What Does Trump The President Mean For Radio?


    The election for a new United States President is finally over. In January, billionaire businessman Donald Trump will take over for President Barack Obama. Exactly what that means for radio, or regulations guiding radio, if anything, will not be known for months if not years. Is all-out Republican leadership good for the media ownership rules or foreign ownership? How will the FCC stack up once Chairman Wheeler departs? Could there be even more deregulation? Radio Ink surveyed CEO’s and other executives around the industry to get their opinion on what lies ahead. Here’s what they had to say…

    “Trump is, by definition, someone who is almost impossible to predict or pigeonhole. But let’s start with what we know. We have a Republican in the White House who will be naming a new Republican FCC Chair. Certainly, possible candidates for the job are sitting-Republican commissioners Pai and O’Rielly, both of whom have been very friendly to and supportive of radio. Pai has been the point on AM revitalization and has proposed a new C-4 class of FM station, and O’Rielly has been leading the charge against pirate radio stations as well as other issues.

    “Also, in recent years the Republicans have generally been more supportive of radio and broadcasters generally. From music licensing, the performance tax, and multiple ownership, broadcasters have found a sympathetic reception from the GOP. It’s no secret that there was no love lost between the NAB and Chairman Wheeler or his predecessor.
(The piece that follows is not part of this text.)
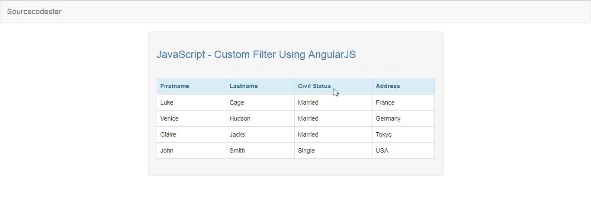Select the Cage lastname cell

click(260, 102)
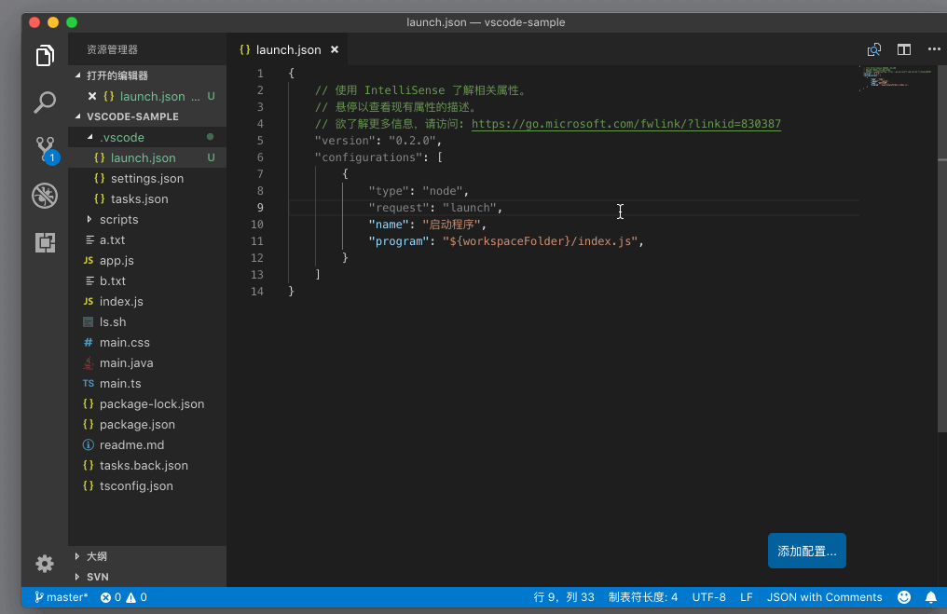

    “Also, Trump is a media personality (there was even speculation that he might launch his own TV channel) and is probably more familiar with media’s inner-workings than most recent-occupants of the White House. Also, remember that he has a few broadcast clients leasing rooftop tower space on his buildings. But he also appears to be hostile toward excessive media consolidation and we can expect him to take a hard and aggressive look at mergers such as the AT&T-Time Warner.”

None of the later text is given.